A Carlos Alberto y Rafael Rodríguez, in memoriam.

Un nuevo libro nacido a raíz de la práctica escénica comienza a circular entre nosotros: A Baracoa me voy… Una cruzada teatral, escrito a dos manos por Isabel Cristina López Hamze, teatróloga, crítica y realizadora audiovisual, y su compañero Jorge Ricardo Ramírez Fuentes, fotógrafo y documentalista. La publicación, en bellísima edición en pasta dura y a todo color, se debe a la alemana Fundación Rosa Luxemburgo, desde su filial en México.

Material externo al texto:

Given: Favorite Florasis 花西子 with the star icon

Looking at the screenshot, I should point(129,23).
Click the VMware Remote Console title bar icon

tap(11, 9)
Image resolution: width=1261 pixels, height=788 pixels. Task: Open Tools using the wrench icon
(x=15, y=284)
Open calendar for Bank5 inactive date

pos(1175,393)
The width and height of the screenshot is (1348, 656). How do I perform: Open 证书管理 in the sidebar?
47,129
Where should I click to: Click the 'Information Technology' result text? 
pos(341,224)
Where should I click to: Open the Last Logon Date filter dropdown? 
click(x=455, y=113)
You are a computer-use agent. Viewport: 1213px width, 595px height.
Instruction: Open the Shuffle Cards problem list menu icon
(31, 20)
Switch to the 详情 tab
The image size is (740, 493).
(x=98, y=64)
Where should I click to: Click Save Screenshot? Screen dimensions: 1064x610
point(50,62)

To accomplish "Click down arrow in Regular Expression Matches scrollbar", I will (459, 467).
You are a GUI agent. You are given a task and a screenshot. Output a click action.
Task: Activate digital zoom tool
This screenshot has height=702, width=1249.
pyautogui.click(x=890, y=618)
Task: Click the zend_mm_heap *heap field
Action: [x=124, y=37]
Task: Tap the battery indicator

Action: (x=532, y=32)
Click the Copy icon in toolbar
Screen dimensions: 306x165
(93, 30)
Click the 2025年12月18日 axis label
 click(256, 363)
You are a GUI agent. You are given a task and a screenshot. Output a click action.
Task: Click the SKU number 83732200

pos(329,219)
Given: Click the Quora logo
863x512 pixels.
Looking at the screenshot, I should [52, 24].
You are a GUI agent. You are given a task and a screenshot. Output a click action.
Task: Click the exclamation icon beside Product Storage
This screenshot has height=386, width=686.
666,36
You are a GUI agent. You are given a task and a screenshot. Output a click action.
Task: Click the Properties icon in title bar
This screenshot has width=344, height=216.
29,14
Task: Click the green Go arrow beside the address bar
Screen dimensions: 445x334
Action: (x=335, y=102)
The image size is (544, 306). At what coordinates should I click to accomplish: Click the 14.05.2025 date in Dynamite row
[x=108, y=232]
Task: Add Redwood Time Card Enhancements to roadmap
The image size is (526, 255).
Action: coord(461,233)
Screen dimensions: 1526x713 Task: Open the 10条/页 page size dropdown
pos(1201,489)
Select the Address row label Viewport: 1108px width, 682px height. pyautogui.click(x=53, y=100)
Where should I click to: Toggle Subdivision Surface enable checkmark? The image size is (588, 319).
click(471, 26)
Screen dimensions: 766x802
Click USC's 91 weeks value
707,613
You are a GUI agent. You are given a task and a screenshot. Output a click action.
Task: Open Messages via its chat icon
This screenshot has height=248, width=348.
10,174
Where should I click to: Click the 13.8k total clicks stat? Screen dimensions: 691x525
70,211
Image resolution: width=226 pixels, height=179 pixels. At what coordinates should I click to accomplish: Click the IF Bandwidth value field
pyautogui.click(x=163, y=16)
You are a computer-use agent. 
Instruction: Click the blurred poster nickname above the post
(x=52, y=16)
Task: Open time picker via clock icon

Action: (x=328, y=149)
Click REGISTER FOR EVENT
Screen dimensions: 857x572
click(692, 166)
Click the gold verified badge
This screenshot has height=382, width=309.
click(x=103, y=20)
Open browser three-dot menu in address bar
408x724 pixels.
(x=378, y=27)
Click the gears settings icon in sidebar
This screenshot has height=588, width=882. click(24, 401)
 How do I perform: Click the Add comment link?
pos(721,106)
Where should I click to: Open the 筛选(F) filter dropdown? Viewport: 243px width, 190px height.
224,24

El volumen refiere pasajes de la historia y la memoria de un acontecimiento muy relevante que se celebra cada año en las montañas del extremo oriental de nuestra isla: se trata de la Cruzada Teatral Guantánamo-Baracoa, sin dudas, el proyecto de acción comunitaria y sociocultural relacionado con la escena más importante de Cuba. El título sale del primer verso de la canción que cada día cantan los cruzados antes de que se haga el teatro. Así, A Baracoa me voy… es una suerte de saga del documental El lenguaje de la montaña, creado por el propio dúo en 2019 y dedicado también a la Cruzada Teatral, que yo misma reseñé para Cubaescena hace casi dos años —luego de que lo estrenáramos en la Sala Manuel Galich de la Casa de las Américas–. Y aunque Isabel Cristina hace pocos días, al regalarme un ejemplar, me comentara que el libro recogía materiales que no habían cabido en el audiovisual, les aseguro que estamos frente a una obra independiente en sí misma, que es mucho más que un descarte o un resultado subordinado al primero, por su riqueza literaria y visual.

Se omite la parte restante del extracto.